願ってもないのに恵まれた容姿、何の努力もなくついた必要以上の仕事技術、勝手に盛り上がり勝手に充実していく人間関係。どれもこれもエミヤにとってはつまらなく、どこか現実といった感じがなかった。彼にとっての現実は、この世で一つだけだった。
電話が鳴り響き、エミヤはふっと笑って電話を取る。今日も定時で帰らなければならなくなってしまった。
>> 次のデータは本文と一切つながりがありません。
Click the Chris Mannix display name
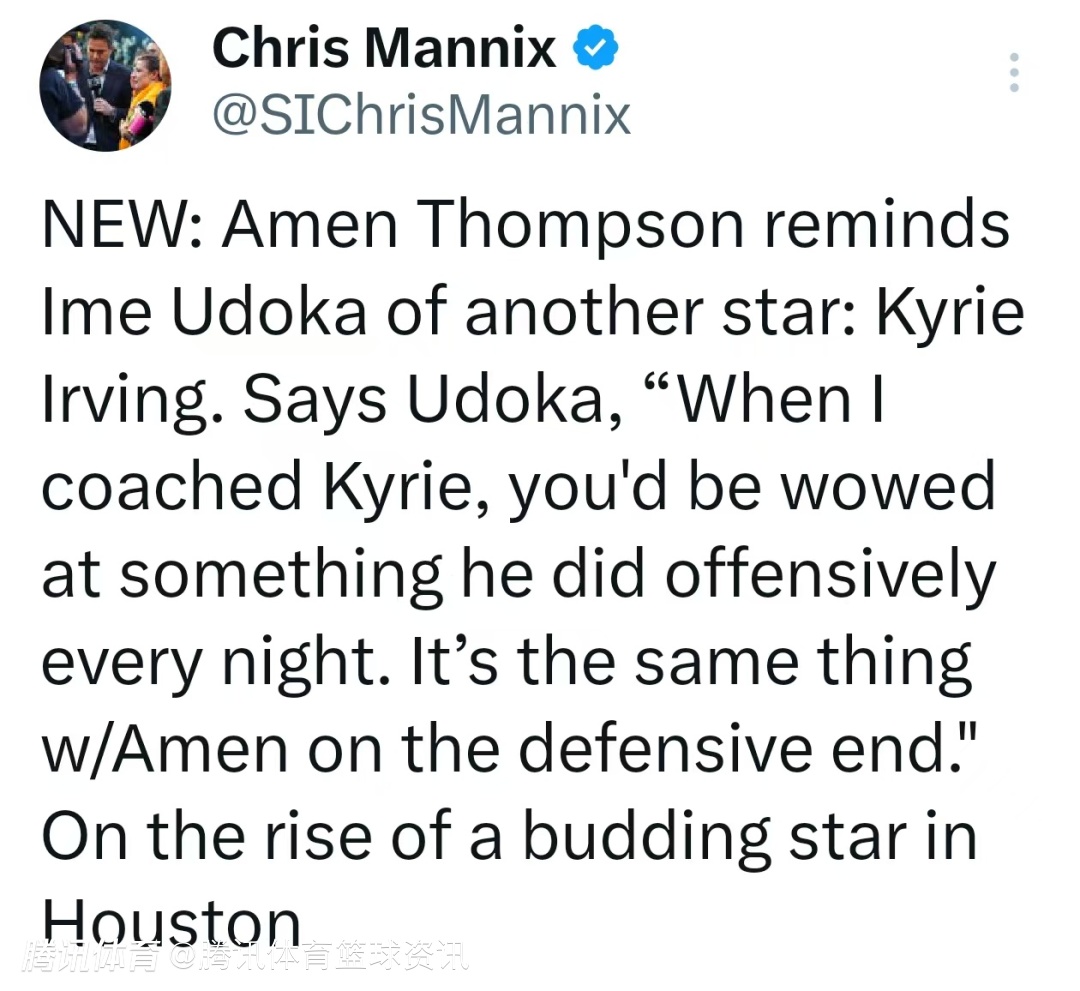[x=384, y=47]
今日は少し眠れたかな、肩をこきこきならしながら、トモキが廊下を歩く。それでもやはり授業中は眠い、今日も授業中思い切り寝てしまった。課題を追加されることはなかったが、雑用を押しつけられてしまった。クラス全員分のプリントを職員室に持ってくるように言われたのだ。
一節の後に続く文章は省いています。